Regularized Training of Intermediate Layers for Generative Models for
Inverse Problems
- URL: http://arxiv.org/abs/2203.04382v1
- Date: Tue, 8 Mar 2022 20:30:49 GMT
- Title: Regularized Training of Intermediate Layers for Generative Models for
Inverse Problems
- Authors: Sean Gunn, Jorio Cocola, Paul Hand
- Abstract summary: We introduce a principle that if a generative model is intended for inversion using an algorithm based on optimization of intermediate layers, it should be trained in a way that regularizes those intermediate layers.
We instantiate this principle for two notable recent inversion algorithms: Intermediate Layer Optimization and the Multi-Code GAN prior.
For both of these inversion algorithms, we introduce a new regularized GAN training algorithm and demonstrate that the learned generative model results in lower reconstruction errors across a wide range of under sampling ratios.
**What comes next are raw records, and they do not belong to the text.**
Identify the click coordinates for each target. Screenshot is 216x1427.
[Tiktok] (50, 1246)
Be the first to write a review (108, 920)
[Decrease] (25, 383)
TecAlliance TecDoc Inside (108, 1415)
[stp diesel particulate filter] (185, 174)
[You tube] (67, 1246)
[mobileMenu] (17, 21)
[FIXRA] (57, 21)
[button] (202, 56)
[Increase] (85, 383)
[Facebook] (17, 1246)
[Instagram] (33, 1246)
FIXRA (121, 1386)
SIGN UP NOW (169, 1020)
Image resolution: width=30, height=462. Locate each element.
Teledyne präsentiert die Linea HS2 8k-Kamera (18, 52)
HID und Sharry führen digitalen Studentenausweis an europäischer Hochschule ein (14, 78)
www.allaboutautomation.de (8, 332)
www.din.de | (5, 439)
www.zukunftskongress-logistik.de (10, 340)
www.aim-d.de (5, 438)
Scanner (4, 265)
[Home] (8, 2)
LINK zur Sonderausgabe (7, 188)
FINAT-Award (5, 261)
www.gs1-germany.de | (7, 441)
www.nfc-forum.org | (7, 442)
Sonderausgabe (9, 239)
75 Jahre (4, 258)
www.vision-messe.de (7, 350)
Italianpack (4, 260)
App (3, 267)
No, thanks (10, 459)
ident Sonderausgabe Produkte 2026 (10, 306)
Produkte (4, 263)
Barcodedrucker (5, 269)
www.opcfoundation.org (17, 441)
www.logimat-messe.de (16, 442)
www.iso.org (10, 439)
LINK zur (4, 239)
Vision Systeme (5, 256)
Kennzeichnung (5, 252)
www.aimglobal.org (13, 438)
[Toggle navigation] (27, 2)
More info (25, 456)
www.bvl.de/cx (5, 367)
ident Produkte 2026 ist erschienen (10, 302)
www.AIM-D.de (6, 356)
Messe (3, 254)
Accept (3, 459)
- Score: 9.577509224534323
- License: http://arxiv.org/licenses/nonexclusive-distrib/1.0/
- Abstract: Generative Adversarial Networks (GANs) have been shown to be powerful and
flexible priors when solving inverse problems. One challenge of using them is
overcoming representation error, the fundamental limitation of the network in
representing any particular signal. Recently, multiple proposed inversion
algorithms reduce representation error by optimizing over intermediate layer
representations. These methods are typically applied to generative models that
were trained agnostic of the downstream inversion algorithm. In our work, we
introduce a principle that if a generative model is intended for inversion
using an algorithm based on optimization of intermediate layers, it should be
trained in a way that regularizes those intermediate layers. We instantiate
this principle for two notable recent inversion algorithms: Intermediate Layer
Optimization and the Multi-Code GAN prior. For both of these inversion
algorithms, we introduce a new regularized GAN training algorithm and
demonstrate that the learned generative model results in lower reconstruction
errors across a wide range of under sampling ratios when solving compressed
sensing, inpainting, and super-resolution problems.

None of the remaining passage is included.